Various hands pick me up and hold me up. My cheap glasses have mostly saved my face, but the backs of my fingers are a bloody mess. I wrap my handkerchief round the worst of my left paw to staunch the bleeding. Two men support this old cripple to the car in front of the garage where I am sufficiently recovered to thank them and see them on their way after one is kind enough to open the bonnet catch, as I am still weak almost to paralysis.
Fine, I can take off the old connections, but the battery is still held down by a screw – down there, in between, and out of reach. But then a nice young woman returns to insist I go inside for hot sweet tea, for shock, she says. OK, sure. I know I have also broken the tip of my left thumb, but in my experience there are some things better kept to yourself. So she delivers me to my sister, in person, and they tut. Girls do.
There follow two or three days of quiet misery as I heal somewhat. It is noticeable that the TV station my sister watches – perhaps all of them – emits not one word of decent English, everything being in one dialect or another, and in dialect expressions of uniform petty-mindedness, so that my mind, and presumably those of others, echoes them in dialect of uniform petty-mindedness rather than in reasonable language and attitude. 'Our' media. Clever.
My diet is restricted, with the end of a de-tox still in train. From the flu I still have a dry cough that persists and annoys. But the worst of the bruising inside my hands seems to be subsiding, and plasters cover most of the rest of the damage. So, I patiently persuade the battery retaining screw with a wrench until it submits to reason, and swap the batteries. The motor starts instantly, eager to go. So then, finally, fill up with fuel and a last round of shopping – Mainly loose tea and Marmite – How I would love a pork pie and HP sauce, but I can’t. Then a cup of tea, goodbyes, and off for Dover.
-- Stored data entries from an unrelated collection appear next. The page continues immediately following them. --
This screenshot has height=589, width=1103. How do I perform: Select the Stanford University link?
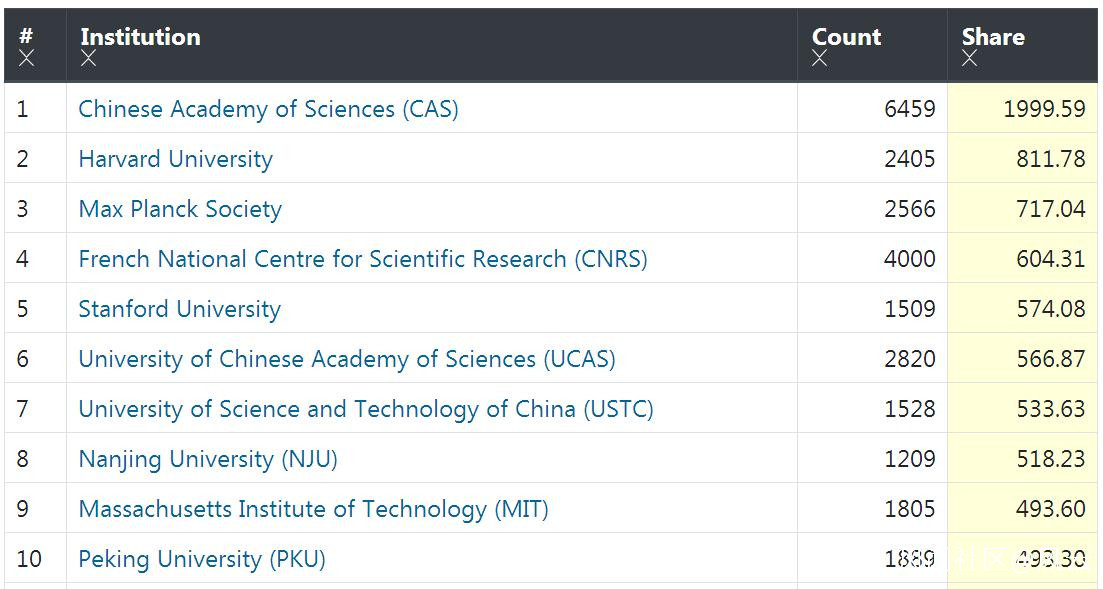click(x=179, y=309)
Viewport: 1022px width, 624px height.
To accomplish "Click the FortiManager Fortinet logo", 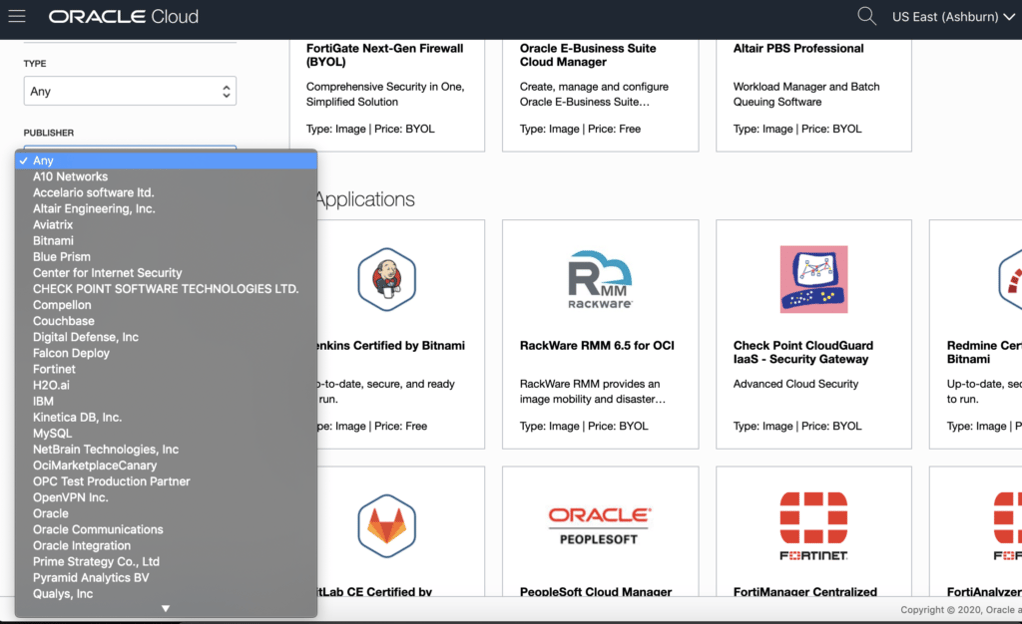I will (x=813, y=525).
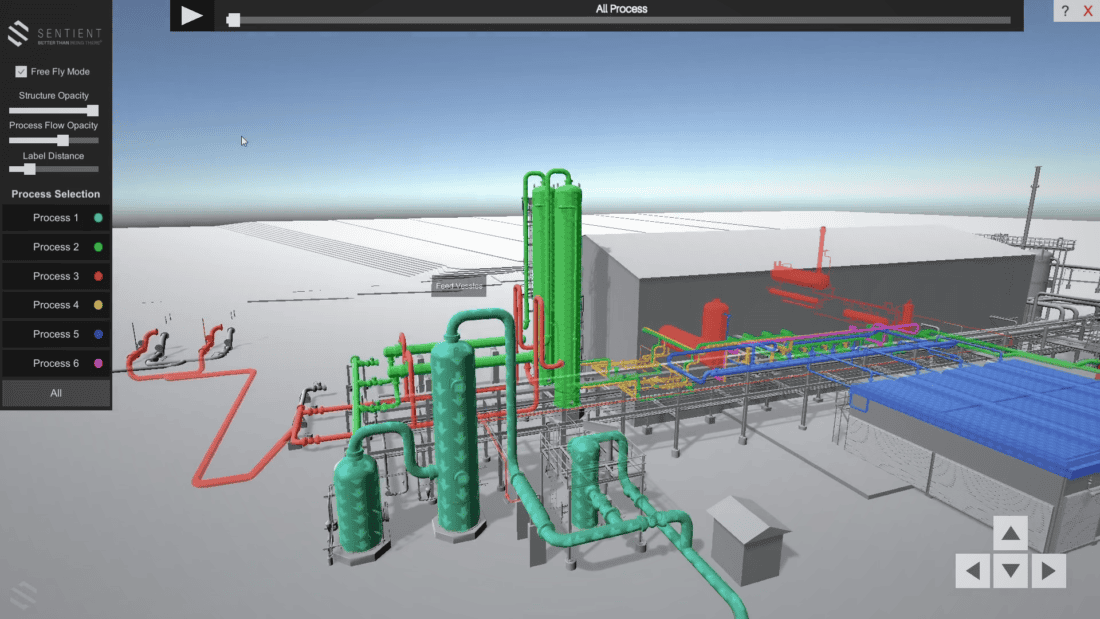Select Process 3 in the sidebar
Image resolution: width=1100 pixels, height=619 pixels.
pos(55,275)
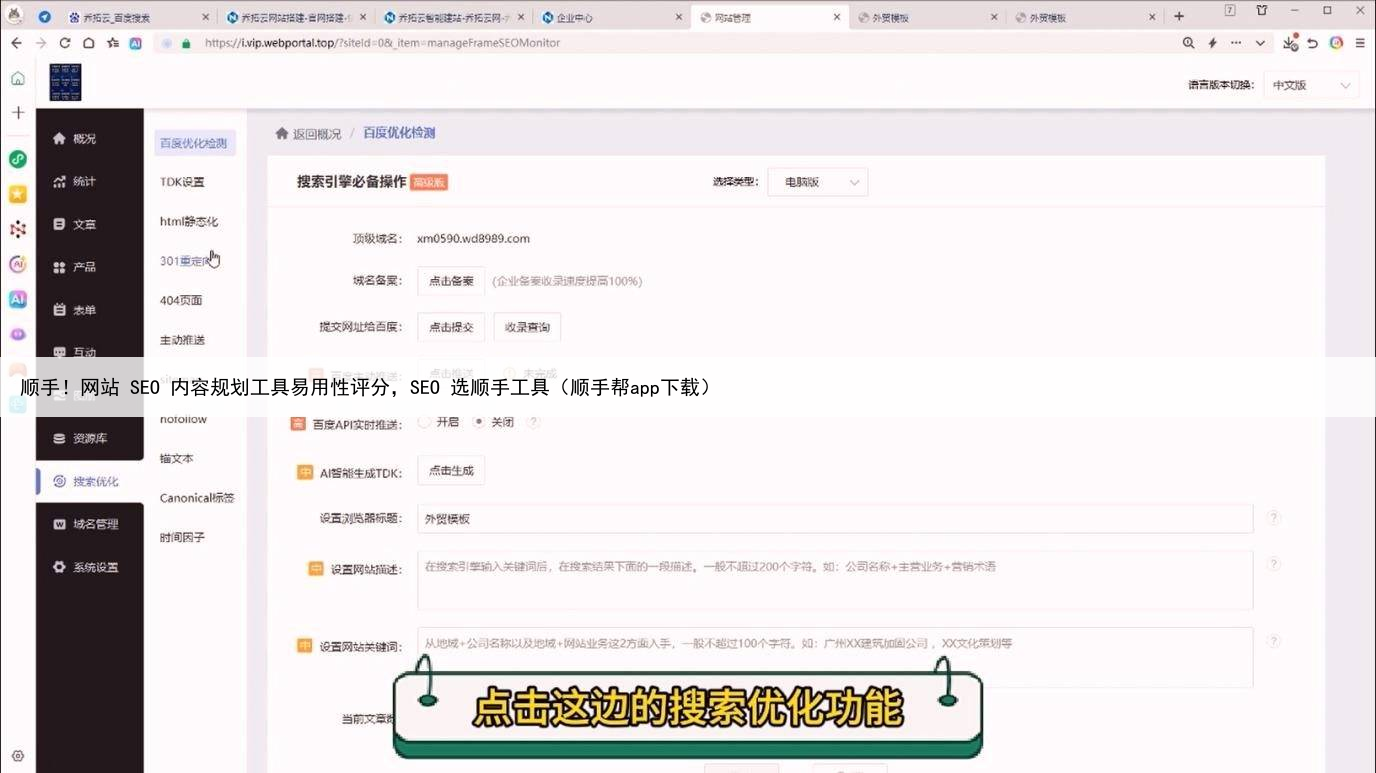Click the AI assistant icon beside address bar
Image resolution: width=1376 pixels, height=773 pixels.
[135, 43]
Departure: Sunday, Dec 28th, early evening.
I have to go via London to Dover, but then on the ferry, Bob’s your Uncle. My plan is to land in France at dawn, tootle down through France in a day, then slide across Spain in another. Simple.
And it would be simple, but France is not like that. So, after involuntarily exploring the North coast before sheering away, I am somewhere around Alencon, where I park to await daylight to fill up with petrol. 22º F, and all frosty white. I limp stiffly, still weak from flu.
Monday
At dawn a young man in his late twenties in a parked van, blond, bony, intelligent, in some kind of shooting uniform, will be pleased to lead me. And he does, around the pretty village to the local garage, then courteously drops in a strong hand to wish me a pleasant bon voyage.
Many villages here are thus pretty, beyond accident or tradition. These are of design. At ten-ish I am at just such another. But I have to be on my way.